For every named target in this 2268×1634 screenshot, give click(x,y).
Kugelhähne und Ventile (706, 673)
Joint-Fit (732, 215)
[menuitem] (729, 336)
- - - - - - -
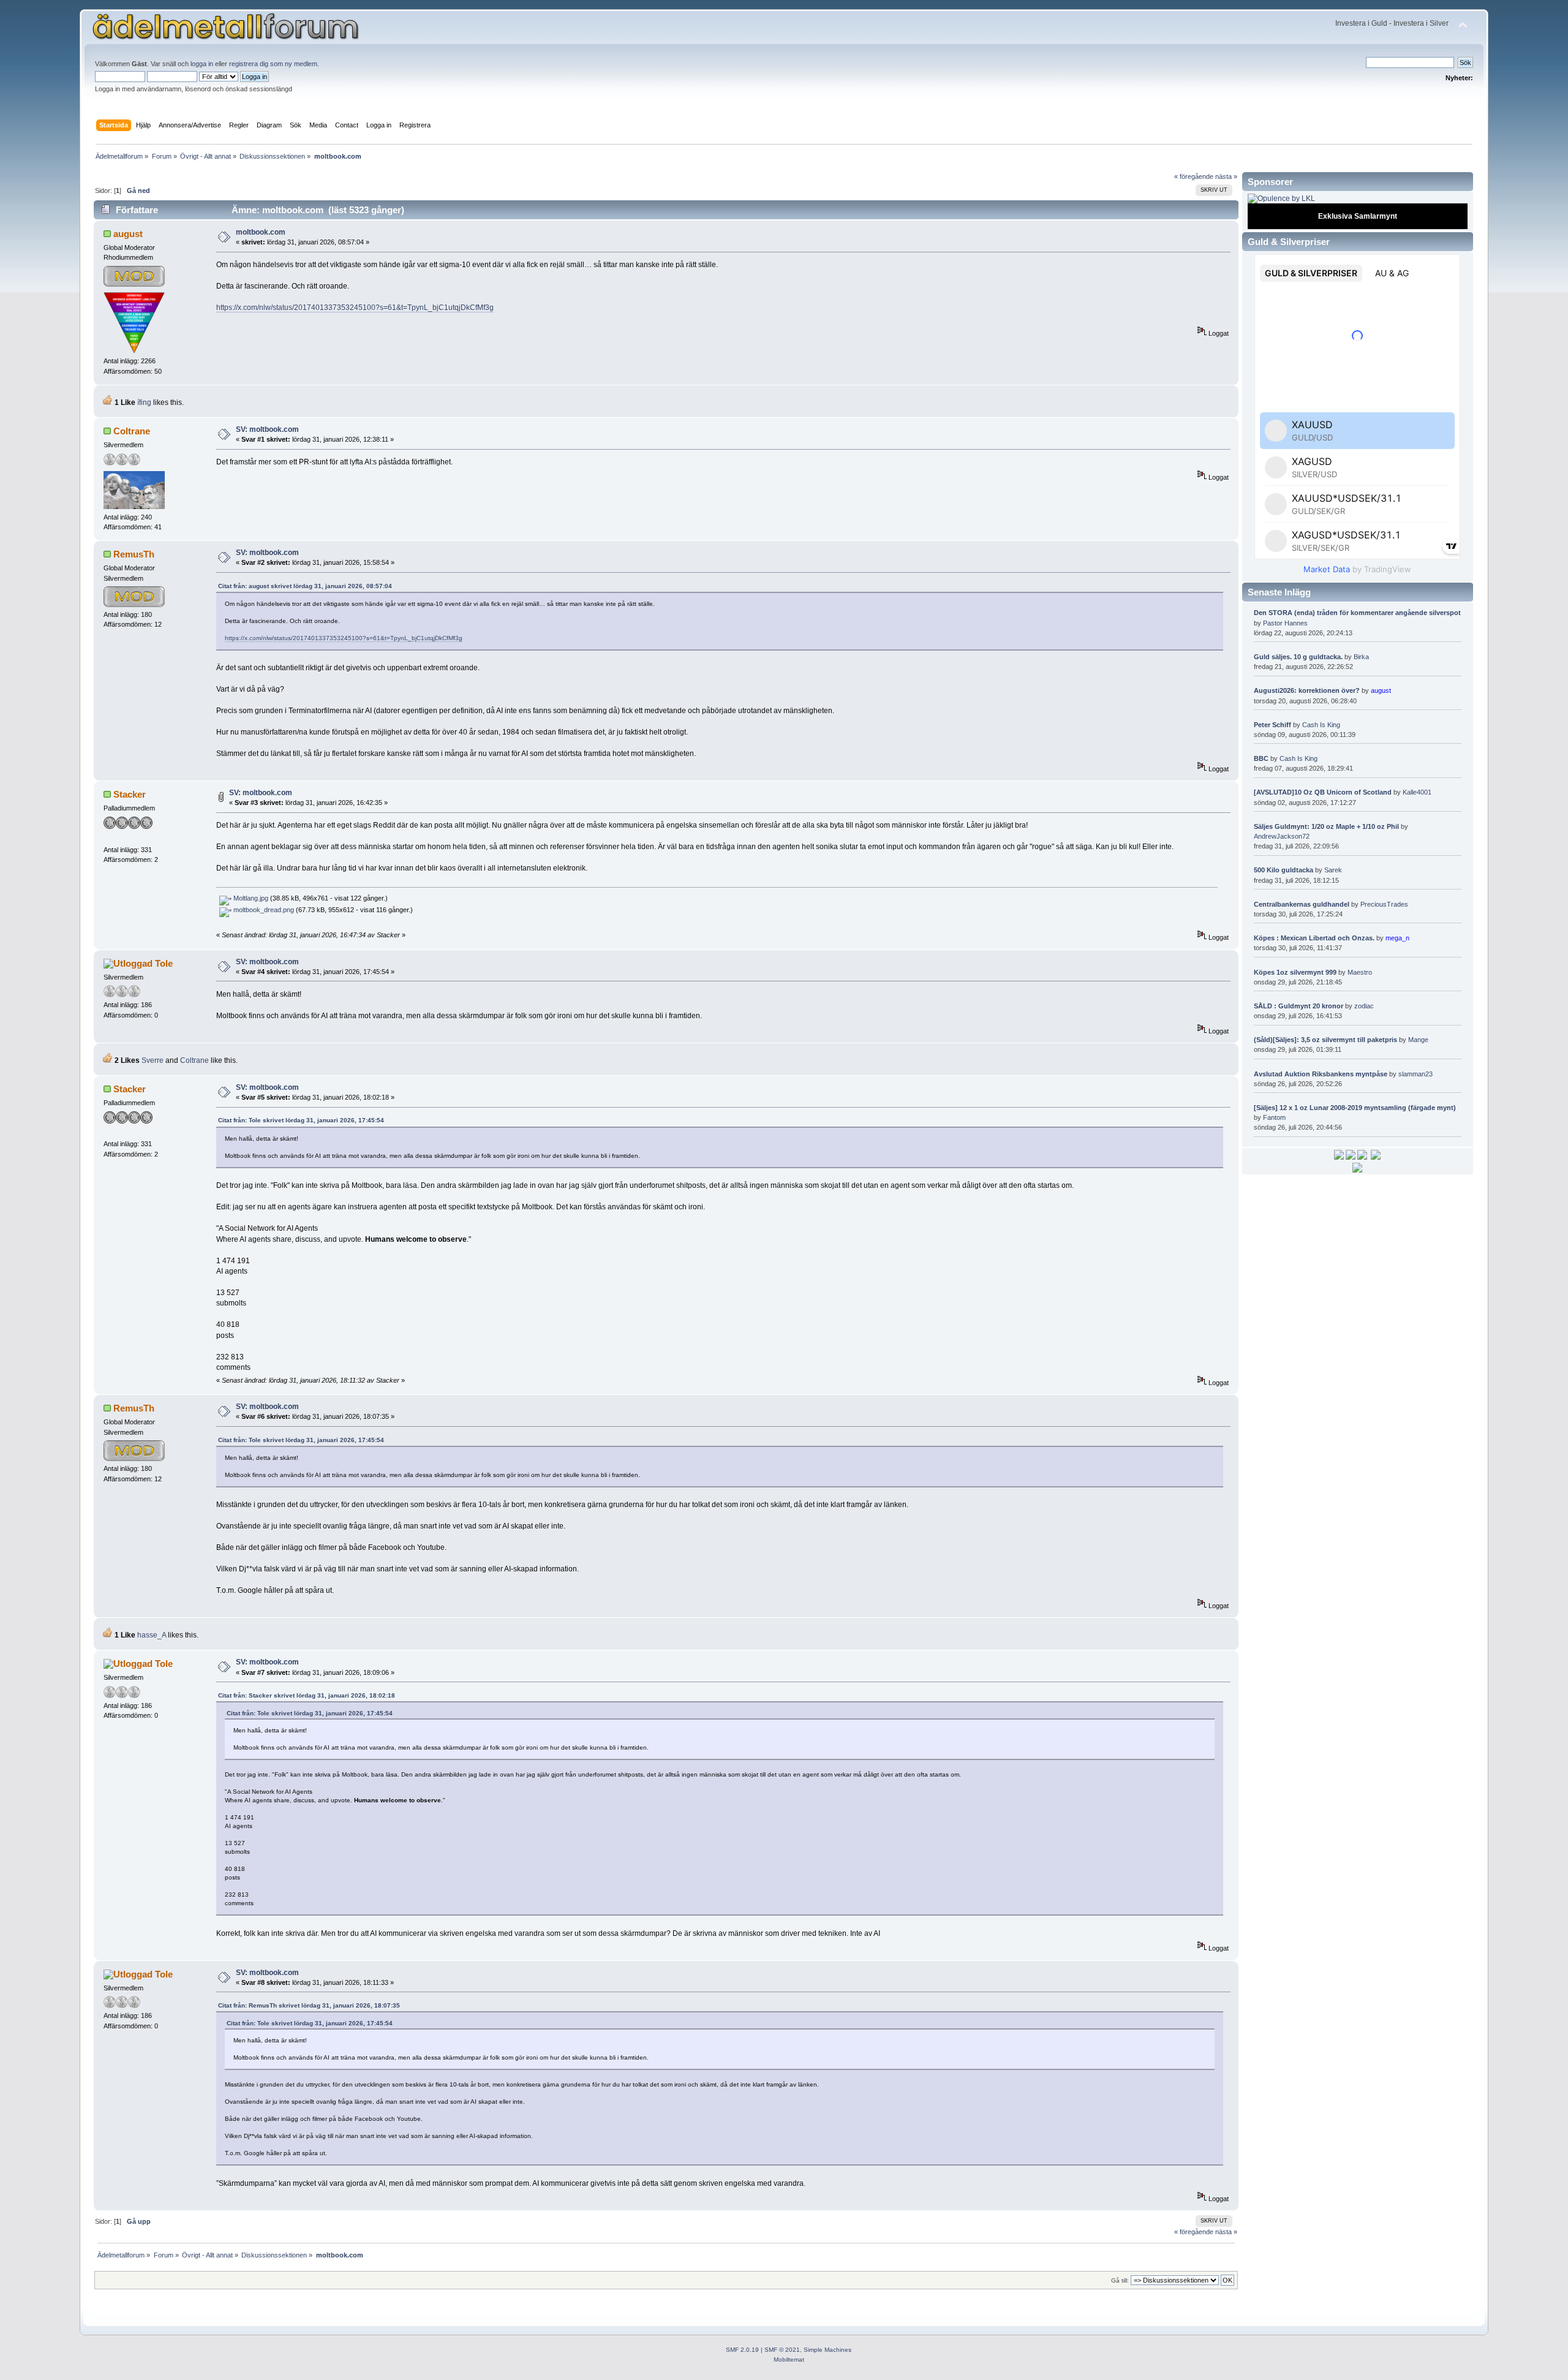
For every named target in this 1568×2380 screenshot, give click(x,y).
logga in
- - - - - - -
Exercise description = Your answer should be the lines of the records that hold the string "click".

Written solution =
For every named target in this 2268×1634 screenshot, give click(x,y).
For every named target in this 1568×2380 screenshot, give click(x,y).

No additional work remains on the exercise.